Your task:
Print exactly the lines below between the line holding "Open the Extensions icon in activity bar" and the line holding "This screenshot has width=1456, height=819.", inclusive, and nothing more.

Data shown:

┌──

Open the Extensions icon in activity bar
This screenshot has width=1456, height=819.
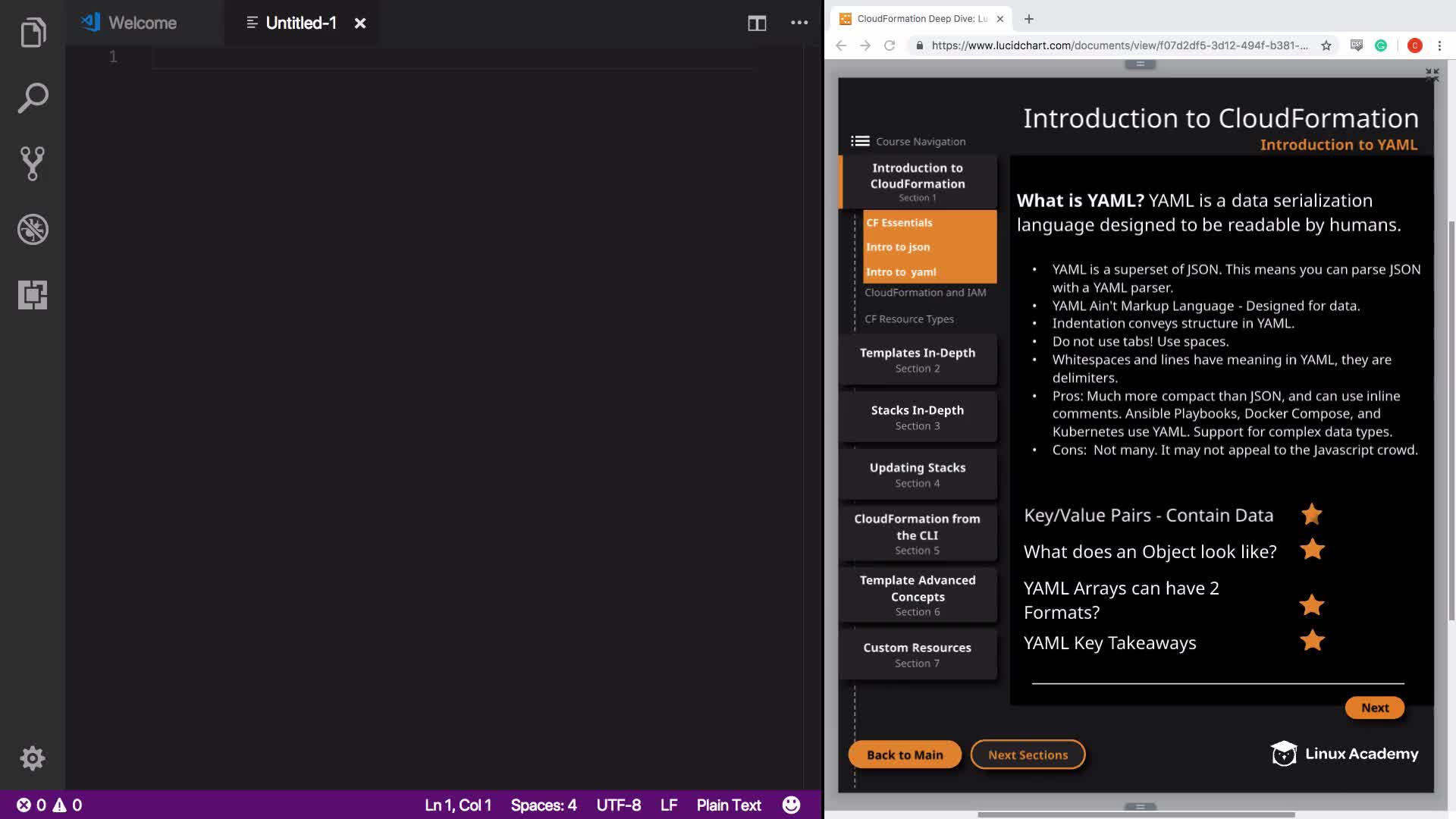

└──
┌──

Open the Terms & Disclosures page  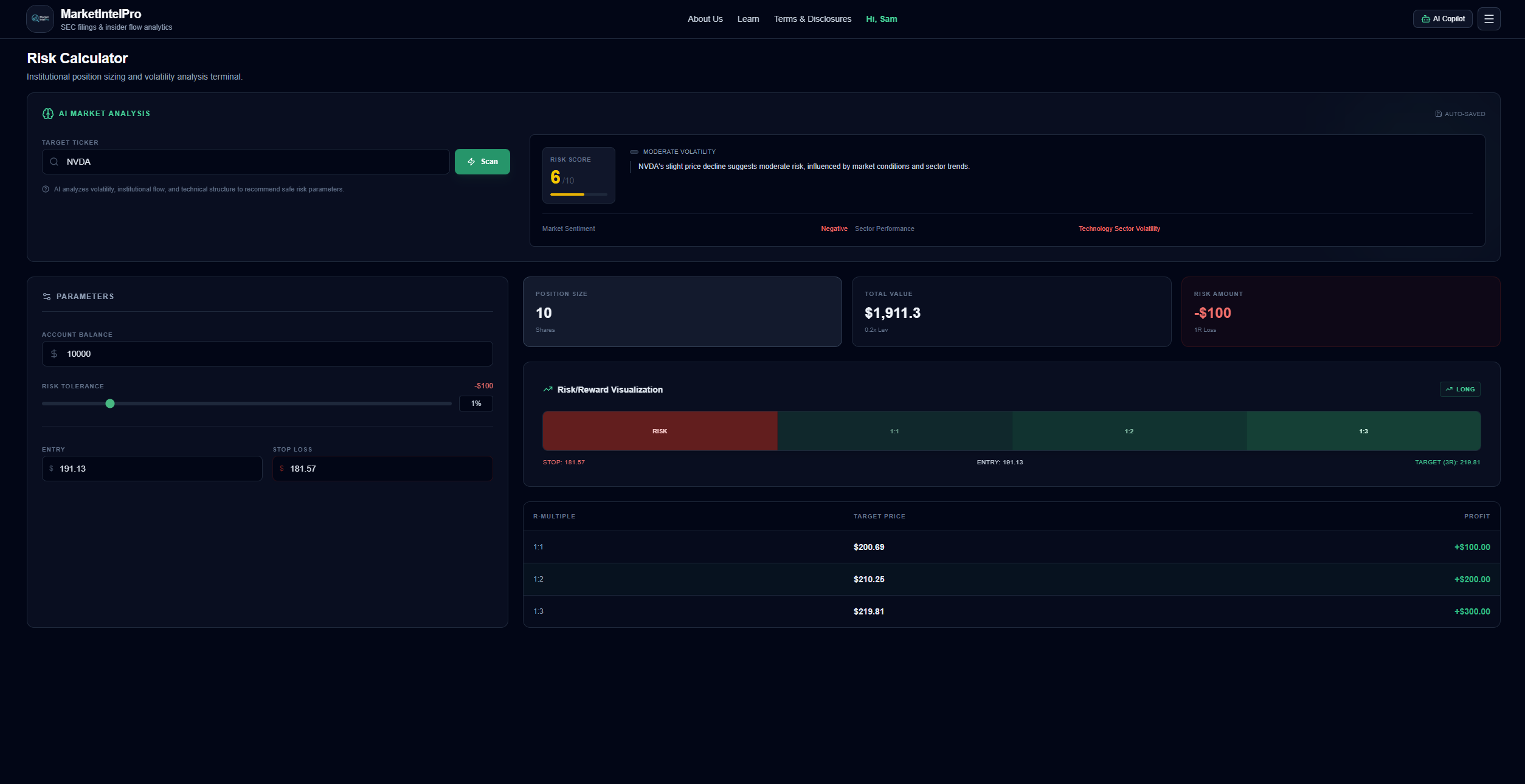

└──
┌──

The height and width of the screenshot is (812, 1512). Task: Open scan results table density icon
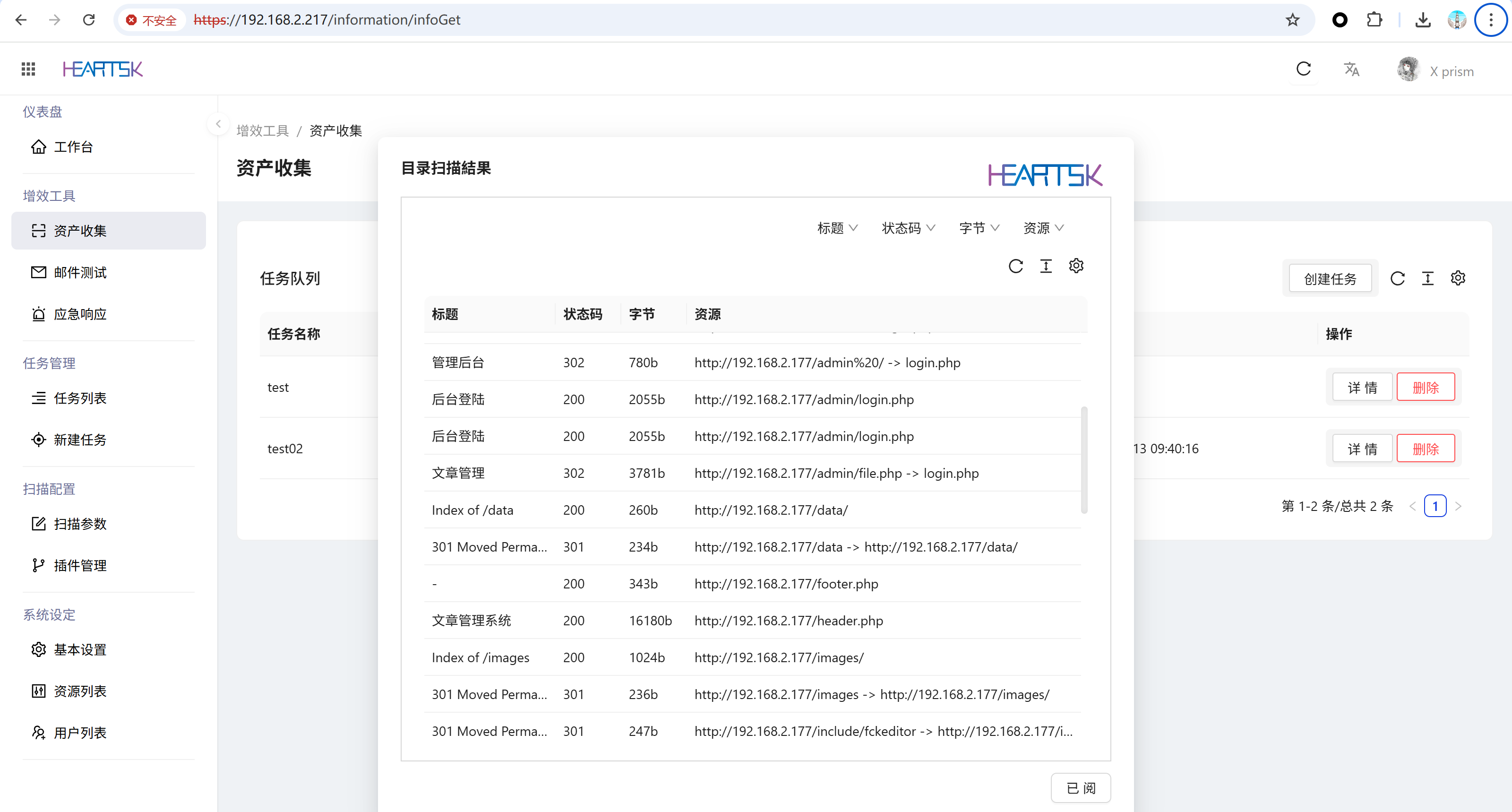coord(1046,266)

└──

Solution:
Open the Extensions icon in activity bar
This screenshot has width=1456, height=819.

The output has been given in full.